-- begin --
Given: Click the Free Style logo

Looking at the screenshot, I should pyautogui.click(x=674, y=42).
-- end --
-- begin --
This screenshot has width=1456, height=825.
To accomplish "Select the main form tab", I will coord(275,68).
-- end --
-- begin --
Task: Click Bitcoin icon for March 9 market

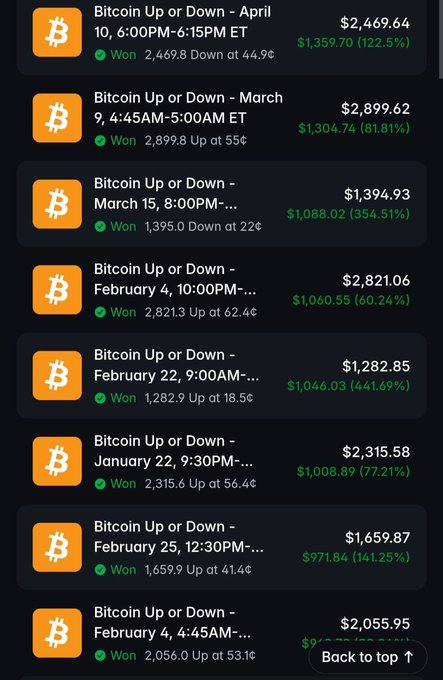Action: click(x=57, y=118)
-- end --
AIM: Render everything from the line containing "This screenshot has width=1456, height=825." down to the line containing "I will coord(275,68)." as a two-column CSV with the headers text and answer. Give one row for each record, with its text and its answer each in a single quoted field and every line break replaced by a space.

COMPLETE OUTPUT:
text,answer
"This screenshot has width=1456, height=825. To accomplish ""Select the main form tab"",","I will coord(275,68)."